• PROBLEM TO WORK ON: Where a line has odd spacing or punctuation, keep it; transcribe all the entries exactly.

• RECORDS SUPPLIED:
■ ■ ■ ■ ■
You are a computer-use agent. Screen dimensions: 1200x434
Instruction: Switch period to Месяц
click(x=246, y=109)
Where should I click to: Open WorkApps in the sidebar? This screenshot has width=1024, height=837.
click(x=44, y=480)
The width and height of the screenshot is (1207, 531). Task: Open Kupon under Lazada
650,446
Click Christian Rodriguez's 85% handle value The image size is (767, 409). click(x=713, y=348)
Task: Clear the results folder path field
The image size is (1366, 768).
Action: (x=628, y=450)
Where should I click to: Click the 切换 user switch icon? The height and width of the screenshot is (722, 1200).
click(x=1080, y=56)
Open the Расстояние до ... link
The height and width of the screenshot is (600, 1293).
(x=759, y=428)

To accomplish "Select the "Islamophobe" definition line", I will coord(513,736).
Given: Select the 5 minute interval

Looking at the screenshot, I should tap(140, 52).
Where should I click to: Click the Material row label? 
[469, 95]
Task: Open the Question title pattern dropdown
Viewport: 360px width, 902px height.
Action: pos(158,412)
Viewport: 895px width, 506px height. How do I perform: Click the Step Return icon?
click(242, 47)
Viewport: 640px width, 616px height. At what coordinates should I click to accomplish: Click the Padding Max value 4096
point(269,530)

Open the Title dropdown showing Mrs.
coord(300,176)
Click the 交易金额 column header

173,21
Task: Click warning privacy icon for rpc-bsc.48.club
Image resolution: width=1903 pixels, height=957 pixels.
■ ■ ■ ■ ■
• ANSWER BOX:
You are a computer-use agent. Screen dimensions: 1200x434
Instruction: Switch period to Месяц
click(x=246, y=109)
Where should I click to: Open WorkApps in the sidebar? This screenshot has width=1024, height=837.
click(x=44, y=480)
The width and height of the screenshot is (1207, 531). Task: Open Kupon under Lazada
650,446
Click Christian Rodriguez's 85% handle value The image size is (767, 409). click(x=713, y=348)
Task: Clear the results folder path field
The image size is (1366, 768).
Action: (x=628, y=450)
Where should I click to: Click the 切换 user switch icon? The height and width of the screenshot is (722, 1200).
click(x=1080, y=56)
Open the Расстояние до ... link
The height and width of the screenshot is (600, 1293).
(x=759, y=428)

To accomplish "Select the "Islamophobe" definition line", I will coord(513,736).
Given: Select the 5 minute interval

Looking at the screenshot, I should tap(140, 52).
Where should I click to: Click the Material row label? 
[469, 95]
Task: Open the Question title pattern dropdown
Viewport: 360px width, 902px height.
Action: pos(158,412)
Viewport: 895px width, 506px height. How do I perform: Click the Step Return icon?
click(242, 47)
Viewport: 640px width, 616px height. At what coordinates should I click to accomplish: Click the Padding Max value 4096
point(269,530)

Open the Title dropdown showing Mrs.
coord(300,176)
Click the 交易金额 column header

173,21
Task: Click warning privacy icon for rpc-bsc.48.club
Image resolution: width=1903 pixels, height=957 pixels.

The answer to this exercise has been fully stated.